Moving to Mycobacterium abscessus and Cystic Fibrosis (CF)
- Prior to 1990 we rarely isolated this bug from CF patients
- Now it is one of the top infections seen in CF and it is environmentally acquired.
- It has a naturally high antibiotic resistance and is resistant to all frontline antibiotics used to treat tuberculosis (TB).
- It is associated with decline in lung function
- Phylogenetically we see a combination of young and old clades with 3 subspecies
- We've seen a global spread of outbreak strains but what is driving expansion and virulence?
- Some strains can infect macrophages more readily, survive longer and cause more virulent disease
- Phylogenetically we are seeing the same changes/mutations on independent branches for genes potentially involved in human adaptation suggestive of convergent evolution.
- Some publications to help you with the idea of convergent evolution and bacterial pathogens:
- Bryant, J., et al. "Whole-Genome Sequencing Reveals Global Spread Of Mycobacterium Abscessus Clones Amongst Patients With Cystic Fibrosis." Am J Respir Crit Care Med 195 (2017): A7650.
- Tan, Joon Liang, et al. "Genomic Comparisons Reveal Microevolutionary Differences in Mycobacterium abcessus Subspecies." Frontiers in microbiology 8 (2017): 2042.

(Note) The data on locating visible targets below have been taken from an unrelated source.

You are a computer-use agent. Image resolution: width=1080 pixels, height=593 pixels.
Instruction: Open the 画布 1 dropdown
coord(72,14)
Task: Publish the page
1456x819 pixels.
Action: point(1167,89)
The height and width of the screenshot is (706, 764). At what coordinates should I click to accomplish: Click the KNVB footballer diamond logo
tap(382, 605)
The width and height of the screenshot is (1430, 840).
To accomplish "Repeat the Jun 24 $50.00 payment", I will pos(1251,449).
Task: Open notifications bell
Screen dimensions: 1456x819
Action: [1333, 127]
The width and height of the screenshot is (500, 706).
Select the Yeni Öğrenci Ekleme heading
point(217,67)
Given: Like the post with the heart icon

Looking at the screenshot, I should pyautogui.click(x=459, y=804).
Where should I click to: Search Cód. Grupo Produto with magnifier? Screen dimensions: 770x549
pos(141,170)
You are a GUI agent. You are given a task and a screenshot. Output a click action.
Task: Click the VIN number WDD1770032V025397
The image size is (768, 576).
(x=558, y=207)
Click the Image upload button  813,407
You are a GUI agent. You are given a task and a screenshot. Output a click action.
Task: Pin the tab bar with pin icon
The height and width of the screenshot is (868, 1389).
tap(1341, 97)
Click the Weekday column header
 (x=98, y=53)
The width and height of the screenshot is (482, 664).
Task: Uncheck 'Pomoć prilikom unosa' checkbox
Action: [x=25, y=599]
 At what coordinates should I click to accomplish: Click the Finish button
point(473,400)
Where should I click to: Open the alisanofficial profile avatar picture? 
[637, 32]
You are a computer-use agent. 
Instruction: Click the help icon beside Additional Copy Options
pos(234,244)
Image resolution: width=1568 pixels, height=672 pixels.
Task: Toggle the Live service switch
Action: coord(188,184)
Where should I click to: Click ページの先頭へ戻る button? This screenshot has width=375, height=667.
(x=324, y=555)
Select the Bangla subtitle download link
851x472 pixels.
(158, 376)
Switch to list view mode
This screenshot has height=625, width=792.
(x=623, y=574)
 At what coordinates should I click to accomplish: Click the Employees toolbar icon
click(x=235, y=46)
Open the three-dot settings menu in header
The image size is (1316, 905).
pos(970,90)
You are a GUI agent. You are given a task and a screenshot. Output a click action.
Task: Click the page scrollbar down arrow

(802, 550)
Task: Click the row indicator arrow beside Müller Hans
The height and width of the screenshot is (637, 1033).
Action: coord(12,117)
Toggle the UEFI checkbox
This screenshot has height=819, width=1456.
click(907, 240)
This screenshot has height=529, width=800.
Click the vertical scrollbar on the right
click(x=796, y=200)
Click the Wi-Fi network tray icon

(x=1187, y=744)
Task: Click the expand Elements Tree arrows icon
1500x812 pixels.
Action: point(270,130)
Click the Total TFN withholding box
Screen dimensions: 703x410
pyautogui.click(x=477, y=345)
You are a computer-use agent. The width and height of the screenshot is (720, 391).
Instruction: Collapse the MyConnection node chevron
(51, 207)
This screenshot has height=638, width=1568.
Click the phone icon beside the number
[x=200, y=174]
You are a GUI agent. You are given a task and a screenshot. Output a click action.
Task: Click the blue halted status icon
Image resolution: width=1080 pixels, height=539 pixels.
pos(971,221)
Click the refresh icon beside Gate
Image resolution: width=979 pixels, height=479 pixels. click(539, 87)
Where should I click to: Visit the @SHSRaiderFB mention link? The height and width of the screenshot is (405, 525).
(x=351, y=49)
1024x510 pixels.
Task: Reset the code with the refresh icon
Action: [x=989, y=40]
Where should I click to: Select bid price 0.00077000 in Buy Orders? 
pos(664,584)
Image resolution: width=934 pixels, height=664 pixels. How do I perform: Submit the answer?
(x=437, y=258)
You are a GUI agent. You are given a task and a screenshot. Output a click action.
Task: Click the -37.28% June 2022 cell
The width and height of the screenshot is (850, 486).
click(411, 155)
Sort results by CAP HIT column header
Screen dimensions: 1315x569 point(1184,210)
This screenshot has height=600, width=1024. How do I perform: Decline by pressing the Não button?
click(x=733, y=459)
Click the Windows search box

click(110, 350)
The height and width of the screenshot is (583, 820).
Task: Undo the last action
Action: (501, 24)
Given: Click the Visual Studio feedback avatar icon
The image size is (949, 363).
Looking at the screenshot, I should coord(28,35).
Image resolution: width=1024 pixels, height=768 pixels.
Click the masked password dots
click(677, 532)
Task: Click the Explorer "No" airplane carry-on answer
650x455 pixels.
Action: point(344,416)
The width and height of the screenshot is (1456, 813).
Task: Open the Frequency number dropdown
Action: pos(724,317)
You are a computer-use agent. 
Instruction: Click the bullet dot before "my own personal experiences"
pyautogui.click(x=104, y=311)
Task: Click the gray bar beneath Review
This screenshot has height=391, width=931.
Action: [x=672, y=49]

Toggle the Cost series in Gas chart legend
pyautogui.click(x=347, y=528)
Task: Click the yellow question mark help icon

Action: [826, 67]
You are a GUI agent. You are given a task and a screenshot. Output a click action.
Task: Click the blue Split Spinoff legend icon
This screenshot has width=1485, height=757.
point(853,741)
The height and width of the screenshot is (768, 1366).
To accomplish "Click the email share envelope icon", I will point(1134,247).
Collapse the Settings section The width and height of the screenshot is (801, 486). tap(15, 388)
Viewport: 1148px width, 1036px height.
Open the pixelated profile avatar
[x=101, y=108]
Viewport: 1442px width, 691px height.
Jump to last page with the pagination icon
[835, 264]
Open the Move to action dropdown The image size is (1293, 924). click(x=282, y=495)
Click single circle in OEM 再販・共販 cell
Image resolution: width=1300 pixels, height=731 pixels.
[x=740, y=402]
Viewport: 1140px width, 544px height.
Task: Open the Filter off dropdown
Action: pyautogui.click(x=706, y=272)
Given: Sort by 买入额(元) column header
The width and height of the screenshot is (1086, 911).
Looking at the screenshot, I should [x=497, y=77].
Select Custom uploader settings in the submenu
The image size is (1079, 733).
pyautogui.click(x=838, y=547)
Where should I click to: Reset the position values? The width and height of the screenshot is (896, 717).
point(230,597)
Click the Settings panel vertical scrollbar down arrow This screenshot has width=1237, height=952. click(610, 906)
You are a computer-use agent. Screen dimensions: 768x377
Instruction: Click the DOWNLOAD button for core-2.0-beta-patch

- Didelot, Xavier, et al. "Within-host evolution of bacterial pathogens." Nature Reviews Microbiology 14.3 (2016): 150.
- Tortoli, Enrico, et al. "The new phylogeny of the genus Mycobacterium: the old and the news." Infection, Genetics and Evolution 56 (2017): 19-25.
We know that susceptible populations are challenged by opportunistic pathogens. Many will adapt to that host. Some will be able to be transferred directly to new hosts. Repeated transmission events "jumps" into new hosts can and does lead to adaptation to the new host or environment facilitating continued and improved transmissibility over time. With abscessus we are seeing direct and indirect transmission in the hospital setting.